GIVEN TEXT: Begin

Recommendation 2: engineering solutions

Groundwater plays an important role in climate change adaptation and mitigation and contributes significantly to meeting the targets of SDG6 and other water-related SDGs. During times of water scarcity, aquifers can serve as vital buffers to enable people to survive periods of severe meteorological drought. However, without further intervention, significant climate change-induced shifts in regional hydroclimates will heighten severe water stress in major human population centres. Engineering solutions such as managed aquifer recharge can make water supplies more resilient to climate change through more efficient and conjunctive use of groundwater and surface water resources but will need to be embedded within wider environmental and planning policies to ensure successful delivery. For example, MAR projects can be included as part of urban water supply plans or agricultural irrigation schemes to increase water security and flexibility under seasonal resource variation. Future research should seek to develop frameworks in support of larger-scale MAR deployment in countries where it is not currently common practice.

Recommendation 3: technological solutions

With the exception of North America, Europe and some large Asian countries, the lack of detailed information about local groundwater resources and insufficient monitoring initiatives are major challenges undermining groundwater resources management. Continuing the development of higher spatial and temporal monitoring tools for groundwater quantity and quality, assisted by remotely sensed data, open-access databases, comprehensive spatial analysis platforms, and machine learning algorithms, should be a priority area of research over the coming years to support a new frontier in technologically advanced groundwater resource management.

GIVEN TEXT: End

TASKS AND EXERCISES —
a - Echo the groundwater recommendations passage word for word, starting with "With the exception" and going on through "groundwater resource management.".
b - Answer these questions from the groundwater recommendations passage:
(i) What engineering solution is named as a way to make water supplies more resilient to climate change?
(ii) Which regions are named as exceptions to the lack of detailed information about local groundwater resources?
(iii) During times of water scarcity, what can aquifers serve as?
c - Go on with the groundwater recommendations passage from the point where it stops.
The records that come next have no connection to the groundwater recommendations passage.

LISTED ENTRIES: Begin

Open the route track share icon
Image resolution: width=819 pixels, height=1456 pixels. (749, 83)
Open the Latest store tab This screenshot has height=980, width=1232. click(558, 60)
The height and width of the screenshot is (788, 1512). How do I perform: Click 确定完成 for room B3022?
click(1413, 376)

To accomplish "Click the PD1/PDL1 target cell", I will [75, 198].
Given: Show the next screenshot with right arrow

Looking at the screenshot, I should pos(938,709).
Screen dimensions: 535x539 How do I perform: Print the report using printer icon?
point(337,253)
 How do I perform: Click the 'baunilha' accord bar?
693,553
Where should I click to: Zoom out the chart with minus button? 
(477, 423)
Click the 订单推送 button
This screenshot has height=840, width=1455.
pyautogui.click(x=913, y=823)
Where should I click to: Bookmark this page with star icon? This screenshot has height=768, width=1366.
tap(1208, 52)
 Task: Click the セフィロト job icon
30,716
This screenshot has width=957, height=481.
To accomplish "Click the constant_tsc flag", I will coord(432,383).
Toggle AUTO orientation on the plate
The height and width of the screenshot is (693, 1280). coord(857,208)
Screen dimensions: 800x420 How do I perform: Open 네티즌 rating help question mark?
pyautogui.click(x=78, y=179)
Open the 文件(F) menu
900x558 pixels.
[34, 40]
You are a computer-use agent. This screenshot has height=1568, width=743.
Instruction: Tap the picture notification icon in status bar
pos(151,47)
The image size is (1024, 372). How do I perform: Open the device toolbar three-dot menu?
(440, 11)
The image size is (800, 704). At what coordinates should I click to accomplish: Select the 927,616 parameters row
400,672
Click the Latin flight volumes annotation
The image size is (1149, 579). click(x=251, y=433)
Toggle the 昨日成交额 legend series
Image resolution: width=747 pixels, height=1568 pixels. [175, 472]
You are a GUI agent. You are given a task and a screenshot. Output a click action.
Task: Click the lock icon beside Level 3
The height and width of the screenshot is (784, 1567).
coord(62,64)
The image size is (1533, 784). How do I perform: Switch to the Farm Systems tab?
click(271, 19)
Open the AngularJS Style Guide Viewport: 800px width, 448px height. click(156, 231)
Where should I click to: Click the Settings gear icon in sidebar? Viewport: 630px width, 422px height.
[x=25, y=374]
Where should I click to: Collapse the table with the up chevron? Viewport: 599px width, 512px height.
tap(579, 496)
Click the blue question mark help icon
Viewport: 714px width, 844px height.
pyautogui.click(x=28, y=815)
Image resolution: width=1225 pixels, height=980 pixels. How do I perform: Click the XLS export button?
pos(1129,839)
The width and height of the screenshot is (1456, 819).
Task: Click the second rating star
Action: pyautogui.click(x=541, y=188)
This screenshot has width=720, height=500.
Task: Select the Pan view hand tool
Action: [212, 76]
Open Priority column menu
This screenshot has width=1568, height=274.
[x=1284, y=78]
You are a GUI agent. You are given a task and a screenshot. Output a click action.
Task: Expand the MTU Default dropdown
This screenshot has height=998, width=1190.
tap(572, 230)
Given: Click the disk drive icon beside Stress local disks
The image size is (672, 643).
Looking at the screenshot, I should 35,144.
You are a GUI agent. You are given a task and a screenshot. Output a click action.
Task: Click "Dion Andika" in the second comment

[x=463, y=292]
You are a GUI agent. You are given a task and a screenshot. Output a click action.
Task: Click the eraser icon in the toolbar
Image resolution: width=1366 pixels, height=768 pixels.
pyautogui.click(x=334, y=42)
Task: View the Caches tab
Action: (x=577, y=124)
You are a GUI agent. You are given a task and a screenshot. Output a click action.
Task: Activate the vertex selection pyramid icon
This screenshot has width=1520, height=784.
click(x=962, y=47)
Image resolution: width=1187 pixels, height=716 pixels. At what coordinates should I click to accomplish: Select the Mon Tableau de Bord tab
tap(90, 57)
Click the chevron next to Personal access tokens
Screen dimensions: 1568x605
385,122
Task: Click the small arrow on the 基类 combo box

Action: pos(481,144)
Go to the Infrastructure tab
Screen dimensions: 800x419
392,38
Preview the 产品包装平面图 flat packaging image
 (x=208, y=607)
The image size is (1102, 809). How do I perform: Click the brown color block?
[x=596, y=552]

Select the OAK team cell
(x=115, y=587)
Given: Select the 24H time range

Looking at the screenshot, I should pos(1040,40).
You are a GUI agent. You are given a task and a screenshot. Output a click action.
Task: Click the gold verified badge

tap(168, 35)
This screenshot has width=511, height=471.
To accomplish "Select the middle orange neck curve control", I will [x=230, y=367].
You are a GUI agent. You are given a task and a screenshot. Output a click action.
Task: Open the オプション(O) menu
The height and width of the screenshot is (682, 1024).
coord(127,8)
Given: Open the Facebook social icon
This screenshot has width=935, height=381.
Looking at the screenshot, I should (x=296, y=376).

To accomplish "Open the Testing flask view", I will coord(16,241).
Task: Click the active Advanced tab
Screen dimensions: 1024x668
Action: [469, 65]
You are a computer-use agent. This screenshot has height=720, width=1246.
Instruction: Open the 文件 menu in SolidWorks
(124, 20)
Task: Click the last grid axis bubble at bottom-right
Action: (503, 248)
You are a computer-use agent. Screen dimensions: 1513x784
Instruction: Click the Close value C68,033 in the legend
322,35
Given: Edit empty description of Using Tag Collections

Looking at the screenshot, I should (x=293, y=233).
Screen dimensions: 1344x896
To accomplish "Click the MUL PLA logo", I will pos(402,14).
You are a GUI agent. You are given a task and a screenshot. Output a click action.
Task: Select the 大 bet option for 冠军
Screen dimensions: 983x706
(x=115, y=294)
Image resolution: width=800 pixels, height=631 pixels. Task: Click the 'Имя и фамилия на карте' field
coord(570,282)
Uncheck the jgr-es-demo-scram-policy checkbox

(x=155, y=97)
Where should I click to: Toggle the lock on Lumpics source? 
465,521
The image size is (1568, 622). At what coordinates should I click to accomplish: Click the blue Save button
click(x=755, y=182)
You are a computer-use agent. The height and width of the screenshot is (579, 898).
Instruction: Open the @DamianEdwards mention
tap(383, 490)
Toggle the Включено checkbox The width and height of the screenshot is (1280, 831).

LISTED ENTRIES: End

TASK-BY-TASK OUTPUTS —
a -
With the exception of North America, Europe and some large Asian countries, the lack of detailed information about local groundwater resources and insufficient monitoring initiatives are major challenges undermining groundwater resources management. Continuing the development of higher spatial and temporal monitoring tools for groundwater quantity and quality, assisted by remotely sensed data, open-access databases, comprehensive spatial analysis platforms, and machine learning algorithms, should be a priority area of research over the coming years to support a new frontier in technologically advanced groundwater resource management.

b -
(i) Managed aquifer recharge.
(ii) North America, Europe and some large Asian countries.
(iii) Vital buffers that enable people to survive periods of severe meteorological drought.

c -
Recommendation 4: societal solutions

Good groundwater governance and management are crucial to the protection of groundwater resources. Effective groundwater governance requires a framework that maintains the knowledge base and provides the necessary institutional capacity, laws, regulations, stakeholder participation and appropriate financing. To ensure that policies and plans are fully implemented, groundwater governance and management must include public and private stakeholder interests, as well as local communities involved in the processes of monitoring, assessment and decision-making, to enable the benefits of groundwater to be distributed equitably and for the resource to remain available for future generations. Transboundary aquifers that extend across international borders require special consideration in this time of heightened regional tensions, with challenging governance and management issues needing robust and equitable solutions to be developed. Increased pollution control in both urban and rural areas with effective regulation and strict enforcement is also required in all sectors to reduce the environmental impacts and health risks associated with groundwater pollution. However, regulatory enforcement efforts and the prosecution of polluters can be challenging due to the invisible nature of groundwater. Over the coming years, particular attention should be paid to the development of robust monitoring standards and safety limits for emerging contaminants, such as uPBTs and micro- and nanoplastics.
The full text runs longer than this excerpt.